Fentanyl killed Prince, which earned the drug a certain household recognition. But it had long been problematic, causing hundreds of overdose deaths in the past few years. From 2014 to 2015, death rates from synthetic opioids increased 72.2 percent, according to the Centers for Disease Control and Prevention.
It’s an incredibly powerful painkiller, originally intended as an alternative to morphine. Though generally given to cancer patients or people undergoing surgery, it has spread into wider drug culture. The issue is how easily it can kill. As The Post’s Sarah Kaplan wrote, “The drug is so powerful that prescriptions are written out in microgram doses; a tablet the size of an average aspirin would easily kill you.”
Opioids are, of course, also deeply addictive, leading some addicts to go to any length to obtain them — such as intentionally wounding their pets in hopes that a vet might write a prescription.
The fentanyl crisis, in particular, has grown so dire in Canada that “some funeral directors are supplying their premises with naloxone kits to reverse possible overdoses among grieving loved ones or the staff who handle the bodies of opioid overdose victims,” according to The Post’s Samantha Schmidt.
None of this is lost on Louisville Mayor Greg Fischer, who discussed the city’s growing addiction problem in his Feb. 2 State of the City address. There, he announced the police department will be adding 150 officers and two new detective squads specifically dedicated to crimes involving narcotics.
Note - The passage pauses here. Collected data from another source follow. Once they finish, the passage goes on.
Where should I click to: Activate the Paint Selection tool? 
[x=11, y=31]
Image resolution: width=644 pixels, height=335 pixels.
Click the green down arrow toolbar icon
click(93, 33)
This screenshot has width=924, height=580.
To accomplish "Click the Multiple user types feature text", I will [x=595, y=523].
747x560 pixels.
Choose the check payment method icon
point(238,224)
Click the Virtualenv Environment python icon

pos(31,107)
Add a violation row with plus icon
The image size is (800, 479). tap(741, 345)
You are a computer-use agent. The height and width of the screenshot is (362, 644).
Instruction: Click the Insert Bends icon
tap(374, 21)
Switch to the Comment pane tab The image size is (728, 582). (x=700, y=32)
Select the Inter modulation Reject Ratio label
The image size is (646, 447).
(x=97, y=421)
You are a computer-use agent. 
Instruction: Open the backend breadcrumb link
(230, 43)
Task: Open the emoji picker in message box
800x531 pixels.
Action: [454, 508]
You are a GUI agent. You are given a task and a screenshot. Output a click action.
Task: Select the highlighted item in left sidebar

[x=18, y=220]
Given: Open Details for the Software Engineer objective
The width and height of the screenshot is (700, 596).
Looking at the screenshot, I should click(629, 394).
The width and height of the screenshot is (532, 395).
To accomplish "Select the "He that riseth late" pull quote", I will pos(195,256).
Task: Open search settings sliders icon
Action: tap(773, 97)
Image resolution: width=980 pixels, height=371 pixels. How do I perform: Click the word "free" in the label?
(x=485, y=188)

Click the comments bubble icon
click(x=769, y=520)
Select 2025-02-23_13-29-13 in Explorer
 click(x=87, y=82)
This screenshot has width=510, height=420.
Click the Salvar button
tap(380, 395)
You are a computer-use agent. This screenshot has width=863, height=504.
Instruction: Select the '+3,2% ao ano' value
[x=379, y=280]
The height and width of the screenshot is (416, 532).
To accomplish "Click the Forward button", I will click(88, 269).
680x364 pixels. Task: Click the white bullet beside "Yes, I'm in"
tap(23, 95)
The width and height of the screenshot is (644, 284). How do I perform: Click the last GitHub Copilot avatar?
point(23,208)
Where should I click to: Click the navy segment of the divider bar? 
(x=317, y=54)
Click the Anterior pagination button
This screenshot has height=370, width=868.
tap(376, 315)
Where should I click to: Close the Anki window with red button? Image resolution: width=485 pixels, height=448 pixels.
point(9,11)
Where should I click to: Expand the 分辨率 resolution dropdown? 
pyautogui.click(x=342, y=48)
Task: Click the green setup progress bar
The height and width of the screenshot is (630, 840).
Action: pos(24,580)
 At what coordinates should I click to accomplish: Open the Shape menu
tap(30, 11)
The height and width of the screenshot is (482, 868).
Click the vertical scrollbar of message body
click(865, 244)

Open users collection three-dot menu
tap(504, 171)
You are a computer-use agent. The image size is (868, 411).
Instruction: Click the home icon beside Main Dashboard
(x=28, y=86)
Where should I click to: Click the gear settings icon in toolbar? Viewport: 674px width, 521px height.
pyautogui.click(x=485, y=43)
“We’re collaborating with the DEA on overdose death investigations to get heroin dealers off our streets, and forming a task force with other agencies, including the FBI, the DEA, ATF, the U.S. attorney, Kentucky State Police and the State Attorney General’s Office, to pursue, arrest and prosecute our most violent offenders,” he said.
These overdoes spikes have popped up elsewhere in 2017. Ohio’s Montgomery County experienced 145 overdose-related deaths in January, which accounted for more than 60 percent of the autopsies performed by the coroner’s office, which was running out of room for new bodies, CNN reported. During the first weekend in February, meanwhile, Ohio’s Cuyahoga County experienced 14 fatal overdoses.